■ **Problem requirements**:
Present the lines below as a numbered list, leaving out any blank lines.

※

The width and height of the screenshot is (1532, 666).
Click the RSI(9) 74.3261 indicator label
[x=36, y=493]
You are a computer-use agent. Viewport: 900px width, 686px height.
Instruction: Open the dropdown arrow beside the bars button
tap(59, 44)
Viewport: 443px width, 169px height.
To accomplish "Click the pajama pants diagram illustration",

※

■ **In response**:
1. The width and height of the screenshot is (1532, 666).
2. Click the RSI(9) 74.3261 indicator label
3. [x=36, y=493]
4. You are a computer-use agent. Viewport: 900px width, 686px height.
5. Instruction: Open the dropdown arrow beside the bars button
6. tap(59, 44)
7. Viewport: 443px width, 169px height.
8. To accomplish "Click the pajama pants diagram illustration",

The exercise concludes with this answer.